Resulta sorprendente, pero uno de los grupos animales en los que se están registrando más novedades en los últimos años, en cuanto al conocimiento de su filogenia, es precisamente el nuestro, el de los mamíferos placentados o Euterios. Dentro de los mamíferos se encuadran diversos órdenes bien establecidos desde hace bastante tiempo, órdenes tales como los roedores, carnívoros, primates, artiodáctilos, etc. No se esperaban muchas sorpresas en esto, y de hecho no las ha habido. El problema estaba en las relaciones filogenéticas supraordinales, es decir, en cómo estos órdenes se agrupan entre sí atendiendo a su parentesco filogenético. Visiones tradicionales, como la de los Archonta (primates, quirópteros, dermópteros o lemures voladores) han ido viniéndose abajo una tras otra, al tiempo que surgían agrupaciones inesperadas, como la de los Cetáceos y Artiodáctilos, que actualmente se reúnen en el taxón Cetartiodáctilos.
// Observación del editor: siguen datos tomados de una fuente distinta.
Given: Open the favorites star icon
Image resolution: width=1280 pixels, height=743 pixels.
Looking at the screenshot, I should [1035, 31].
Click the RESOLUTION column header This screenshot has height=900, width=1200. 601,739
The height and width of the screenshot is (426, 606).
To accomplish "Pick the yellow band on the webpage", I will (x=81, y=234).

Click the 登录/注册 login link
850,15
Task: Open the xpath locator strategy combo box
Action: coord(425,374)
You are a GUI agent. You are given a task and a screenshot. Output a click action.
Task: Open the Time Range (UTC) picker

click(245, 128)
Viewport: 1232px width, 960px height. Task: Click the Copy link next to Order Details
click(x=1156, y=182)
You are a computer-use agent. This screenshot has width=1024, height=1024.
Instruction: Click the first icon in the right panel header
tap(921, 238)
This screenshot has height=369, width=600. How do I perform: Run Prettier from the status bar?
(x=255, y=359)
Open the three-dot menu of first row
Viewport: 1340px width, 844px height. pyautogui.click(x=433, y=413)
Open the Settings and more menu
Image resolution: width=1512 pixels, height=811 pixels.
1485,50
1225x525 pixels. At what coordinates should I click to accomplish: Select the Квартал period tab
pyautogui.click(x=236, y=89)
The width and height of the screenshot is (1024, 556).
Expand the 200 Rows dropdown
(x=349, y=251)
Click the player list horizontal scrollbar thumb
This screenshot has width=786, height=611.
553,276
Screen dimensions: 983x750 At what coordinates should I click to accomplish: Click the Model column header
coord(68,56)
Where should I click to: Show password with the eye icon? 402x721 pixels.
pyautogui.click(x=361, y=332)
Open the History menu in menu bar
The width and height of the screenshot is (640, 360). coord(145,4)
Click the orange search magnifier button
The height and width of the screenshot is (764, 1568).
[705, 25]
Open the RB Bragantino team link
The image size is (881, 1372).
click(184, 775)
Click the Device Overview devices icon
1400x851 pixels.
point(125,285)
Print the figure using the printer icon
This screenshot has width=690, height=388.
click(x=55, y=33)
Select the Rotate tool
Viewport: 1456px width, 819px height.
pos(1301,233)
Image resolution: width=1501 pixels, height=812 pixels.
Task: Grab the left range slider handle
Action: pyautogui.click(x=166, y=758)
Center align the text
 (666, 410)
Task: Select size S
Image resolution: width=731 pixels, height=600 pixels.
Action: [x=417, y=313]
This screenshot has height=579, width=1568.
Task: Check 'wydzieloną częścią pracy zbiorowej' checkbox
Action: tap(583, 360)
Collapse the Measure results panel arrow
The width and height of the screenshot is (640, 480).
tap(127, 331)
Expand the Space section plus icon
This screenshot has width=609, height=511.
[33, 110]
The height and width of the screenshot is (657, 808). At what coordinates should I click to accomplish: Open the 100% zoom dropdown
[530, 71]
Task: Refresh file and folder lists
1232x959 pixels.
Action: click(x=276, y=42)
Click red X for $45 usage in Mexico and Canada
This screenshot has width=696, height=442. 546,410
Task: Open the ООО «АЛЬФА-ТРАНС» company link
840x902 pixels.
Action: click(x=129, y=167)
Una reciente e interesante hipótesis relaciona las agrupaciones supraordinales de mamíferos con su distribución geográfica. Esta hipótesis se basa en grandes grupos cuya localización coincide con los dos supercontinentes existentes en la era secundaria, Laurasia y Gondwana. Así, los Laurasiaterios se habrían diversificado en Laurasia (Europa, Asia y Norteamérica), mientras que los Xenartros y Afroterios habrían constituido radiaciones en Gondwana (Africa y Sudamérica).

Esta hipótesis se ha visto recientemente reforzada por dos importantes estudios independientes de filogenia molecular, que acaban de ser publicados al mismo tiempo [Madsen et al., Nature, 409:610 (2001); Murphy et al., Nature, 409:614 (2001)]. El primero de estos estudios ha trabajado con diversas secuencias homólogas de DNA, sumando alrededor de 8.700 pares de bases, obtenidas de representantes de todos los órdenes de mamíferos placentados. En el segundo caso se trabajó con 18 segmentos génicos homólogos, de una longitud total de casi 10.000 pares de bases, obtenidos de 64 especies representativas también de todos los órdenes.

Los resultados, obtenidos mediante criterios de parsimonia, máxima probabilidad y otros, son muy similares en ambos casos, y apoyan la agrupación de los órdenes de mamíferos en cuatro grandes grupos (ver figura):

Se trata de una agrupación realizada sobre la base de caracteres moleculares, y por tanto susceptible de errores, aunque la muestra con la que han trabajado ambos grupos de investigación, y la fuerte coincidencia de los resultados, resultan muy significativas. Existen características moleculares muy interesantes, por ejemplo, todos los Afroterios muestran una delección de 9 pares de bases en la secuencia del gen BRCA1, mientras que todos los placentados estudiados, y tres especies de marsupiales, carecen de dicha delección. Se trata de una auténtica "sinapomorfía molecular" que marca a este grupo de mamíferos de diversificación africana.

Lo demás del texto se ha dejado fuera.